The only other case dealing with the problem which has come to my attention is Jones v. Haridor Realty Corp., supra. This is the case relied upon by Justice Pringle in his specially concurring opinion. Clearly this case involved public housing. As evidence of this, the court said:
“The entire site had Federal Housing Administration approval for home construction purposes. Haridor stipulated that it was subject to the Law Against Discrimination because it sold dwellings to buyers who financed their purchases through mortgage loans guaranteed by that Federal agency. Such use of public credit by both seller and purchaser draws the development into the category of publicly assisted housing accommodations. * * * .” (Emphasis supplied.)
I agree that the Massachusetts case involves the same question presented in the case now before us. I find no other decided case involving this identical question.
The majority states that “The conclusions reached by their [Massachusetts] court are sound.” I find nothing in the opinion in that case indicating that Massachusetts has any constitutional inhibition against taking private property for private use.

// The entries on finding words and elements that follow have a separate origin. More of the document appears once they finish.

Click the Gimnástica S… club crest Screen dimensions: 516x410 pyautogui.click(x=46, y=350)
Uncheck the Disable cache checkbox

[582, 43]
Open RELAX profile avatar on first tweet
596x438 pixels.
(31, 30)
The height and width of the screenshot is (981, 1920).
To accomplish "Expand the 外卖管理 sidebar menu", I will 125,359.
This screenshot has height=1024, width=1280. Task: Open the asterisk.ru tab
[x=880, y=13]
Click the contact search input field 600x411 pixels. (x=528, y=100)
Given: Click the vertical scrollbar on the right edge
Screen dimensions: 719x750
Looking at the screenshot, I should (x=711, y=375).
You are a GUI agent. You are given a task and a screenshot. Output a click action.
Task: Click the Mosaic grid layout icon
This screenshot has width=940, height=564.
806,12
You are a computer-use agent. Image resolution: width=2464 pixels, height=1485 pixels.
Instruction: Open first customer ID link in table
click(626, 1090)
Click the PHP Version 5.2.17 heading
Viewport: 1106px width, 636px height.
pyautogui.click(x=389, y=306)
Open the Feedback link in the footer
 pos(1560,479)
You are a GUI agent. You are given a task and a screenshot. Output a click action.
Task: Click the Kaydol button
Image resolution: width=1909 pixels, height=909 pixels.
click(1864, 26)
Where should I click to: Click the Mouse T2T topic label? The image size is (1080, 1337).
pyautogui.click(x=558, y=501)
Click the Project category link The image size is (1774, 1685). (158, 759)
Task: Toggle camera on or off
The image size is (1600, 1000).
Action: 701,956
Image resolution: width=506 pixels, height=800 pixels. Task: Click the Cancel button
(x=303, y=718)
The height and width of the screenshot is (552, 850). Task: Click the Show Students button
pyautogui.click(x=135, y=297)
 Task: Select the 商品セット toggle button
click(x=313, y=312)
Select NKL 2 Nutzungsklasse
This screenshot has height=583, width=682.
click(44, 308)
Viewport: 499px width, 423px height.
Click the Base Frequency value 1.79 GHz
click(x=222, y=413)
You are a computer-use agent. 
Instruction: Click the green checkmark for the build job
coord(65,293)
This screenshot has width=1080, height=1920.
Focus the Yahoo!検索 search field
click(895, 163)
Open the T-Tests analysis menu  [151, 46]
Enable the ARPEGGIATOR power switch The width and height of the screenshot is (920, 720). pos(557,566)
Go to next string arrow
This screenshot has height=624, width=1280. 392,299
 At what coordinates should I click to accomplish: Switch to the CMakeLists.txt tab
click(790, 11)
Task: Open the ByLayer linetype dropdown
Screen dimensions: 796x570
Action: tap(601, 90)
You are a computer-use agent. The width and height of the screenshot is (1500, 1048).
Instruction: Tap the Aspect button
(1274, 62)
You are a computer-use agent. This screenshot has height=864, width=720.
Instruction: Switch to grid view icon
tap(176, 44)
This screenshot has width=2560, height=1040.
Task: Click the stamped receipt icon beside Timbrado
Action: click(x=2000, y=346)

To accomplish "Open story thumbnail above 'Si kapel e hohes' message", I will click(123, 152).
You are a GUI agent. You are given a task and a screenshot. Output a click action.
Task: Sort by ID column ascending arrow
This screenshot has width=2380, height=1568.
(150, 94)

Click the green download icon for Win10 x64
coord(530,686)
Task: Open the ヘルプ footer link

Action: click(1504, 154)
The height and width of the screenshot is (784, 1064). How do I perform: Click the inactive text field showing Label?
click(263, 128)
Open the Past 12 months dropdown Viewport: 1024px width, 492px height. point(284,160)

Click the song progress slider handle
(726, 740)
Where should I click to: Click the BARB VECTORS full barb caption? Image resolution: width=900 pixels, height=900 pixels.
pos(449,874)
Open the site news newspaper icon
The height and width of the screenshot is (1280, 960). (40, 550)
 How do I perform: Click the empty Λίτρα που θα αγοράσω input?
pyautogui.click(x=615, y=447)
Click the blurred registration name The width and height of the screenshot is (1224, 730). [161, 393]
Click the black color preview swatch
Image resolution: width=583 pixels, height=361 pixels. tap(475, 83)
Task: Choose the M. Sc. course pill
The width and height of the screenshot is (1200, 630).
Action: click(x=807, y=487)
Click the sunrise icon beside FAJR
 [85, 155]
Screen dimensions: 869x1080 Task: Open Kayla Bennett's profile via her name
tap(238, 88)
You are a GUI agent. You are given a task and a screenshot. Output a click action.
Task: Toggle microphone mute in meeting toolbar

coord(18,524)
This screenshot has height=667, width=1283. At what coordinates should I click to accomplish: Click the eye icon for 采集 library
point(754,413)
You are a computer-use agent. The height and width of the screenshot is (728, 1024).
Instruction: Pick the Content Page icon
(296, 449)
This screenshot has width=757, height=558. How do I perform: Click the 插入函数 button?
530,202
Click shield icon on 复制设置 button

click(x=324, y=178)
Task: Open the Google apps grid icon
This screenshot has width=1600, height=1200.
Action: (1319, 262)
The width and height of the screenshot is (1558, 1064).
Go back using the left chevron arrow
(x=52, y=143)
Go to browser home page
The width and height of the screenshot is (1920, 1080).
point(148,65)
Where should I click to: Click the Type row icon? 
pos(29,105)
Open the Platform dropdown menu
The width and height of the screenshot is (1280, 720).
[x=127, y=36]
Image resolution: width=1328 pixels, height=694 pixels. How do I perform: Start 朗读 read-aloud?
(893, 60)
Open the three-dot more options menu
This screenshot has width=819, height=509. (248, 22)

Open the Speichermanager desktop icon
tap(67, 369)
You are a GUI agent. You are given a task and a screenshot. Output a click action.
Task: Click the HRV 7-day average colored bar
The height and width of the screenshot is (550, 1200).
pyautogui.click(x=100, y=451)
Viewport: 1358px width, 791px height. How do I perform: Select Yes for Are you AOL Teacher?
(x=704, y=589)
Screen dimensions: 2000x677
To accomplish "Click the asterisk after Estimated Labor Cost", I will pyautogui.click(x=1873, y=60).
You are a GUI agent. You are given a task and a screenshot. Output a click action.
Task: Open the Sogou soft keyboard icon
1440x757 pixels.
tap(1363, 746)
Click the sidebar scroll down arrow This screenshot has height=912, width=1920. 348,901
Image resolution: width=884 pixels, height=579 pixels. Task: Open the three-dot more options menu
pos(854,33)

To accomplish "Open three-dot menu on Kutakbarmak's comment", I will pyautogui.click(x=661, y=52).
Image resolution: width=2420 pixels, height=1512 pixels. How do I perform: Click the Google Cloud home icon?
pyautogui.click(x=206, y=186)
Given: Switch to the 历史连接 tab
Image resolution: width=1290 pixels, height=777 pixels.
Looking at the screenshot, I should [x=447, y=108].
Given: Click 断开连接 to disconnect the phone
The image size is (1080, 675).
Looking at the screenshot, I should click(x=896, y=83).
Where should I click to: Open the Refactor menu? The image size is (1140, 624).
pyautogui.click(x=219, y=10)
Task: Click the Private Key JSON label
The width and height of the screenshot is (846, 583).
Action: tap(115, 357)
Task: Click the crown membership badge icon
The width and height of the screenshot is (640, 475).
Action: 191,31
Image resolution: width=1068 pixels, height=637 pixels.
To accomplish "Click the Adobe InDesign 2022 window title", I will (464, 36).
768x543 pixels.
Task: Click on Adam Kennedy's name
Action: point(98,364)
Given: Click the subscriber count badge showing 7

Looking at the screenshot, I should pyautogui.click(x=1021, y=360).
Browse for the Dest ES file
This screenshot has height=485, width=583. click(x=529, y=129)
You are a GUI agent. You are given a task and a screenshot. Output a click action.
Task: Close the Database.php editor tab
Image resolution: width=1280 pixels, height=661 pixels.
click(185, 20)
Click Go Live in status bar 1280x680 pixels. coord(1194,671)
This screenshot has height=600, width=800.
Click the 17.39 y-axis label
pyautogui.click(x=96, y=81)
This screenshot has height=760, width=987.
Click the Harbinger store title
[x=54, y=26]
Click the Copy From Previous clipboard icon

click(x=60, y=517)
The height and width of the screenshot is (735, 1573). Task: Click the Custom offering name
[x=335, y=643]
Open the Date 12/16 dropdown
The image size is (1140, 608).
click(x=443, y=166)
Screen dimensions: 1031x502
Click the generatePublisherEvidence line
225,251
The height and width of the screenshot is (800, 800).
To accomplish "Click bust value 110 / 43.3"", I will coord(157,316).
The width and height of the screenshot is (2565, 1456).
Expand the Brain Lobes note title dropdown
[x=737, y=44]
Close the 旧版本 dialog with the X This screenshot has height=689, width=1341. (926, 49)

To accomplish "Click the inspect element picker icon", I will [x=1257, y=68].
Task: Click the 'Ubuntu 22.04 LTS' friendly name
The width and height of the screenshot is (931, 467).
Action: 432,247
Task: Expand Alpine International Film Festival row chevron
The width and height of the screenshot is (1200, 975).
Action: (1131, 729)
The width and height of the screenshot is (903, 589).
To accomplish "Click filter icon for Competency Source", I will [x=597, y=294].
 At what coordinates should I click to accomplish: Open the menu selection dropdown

There the court said that: “ * * * Clearly there has been no taking of property in a constitutional sense. * * * .”
Be that as it may, in my opinion, if the purpose of the Colorado Fair Housing Act of 1959 is accomplished, Case will be divested of his title without his consent and title will rest in the Rhones. Such a result, in my humble opinion, would constitute a “taking of property in a constitutional sense” and in flagrant violation of Article II, Section 14 of the Constitution of the State of Colorado.
The majority opinion, coupled with that of Justice *262Pringle, would nullify cherished property rights and expand the police powers to an extent that must ultimately erode all constitutional rights. Overlooked is the fact that the police power is invoked to promote the public welfare and not the welfare of two individuals; in this case, the Rhones.
Winking at clear constitutional provisions and giving judicial sanction to unlimited expansion of the police powers may well be forerunners of a police state.
I would declare the entire act unconstitutional as in direct violation of Article II, Section 14 of the Constitution of the State of Colorado.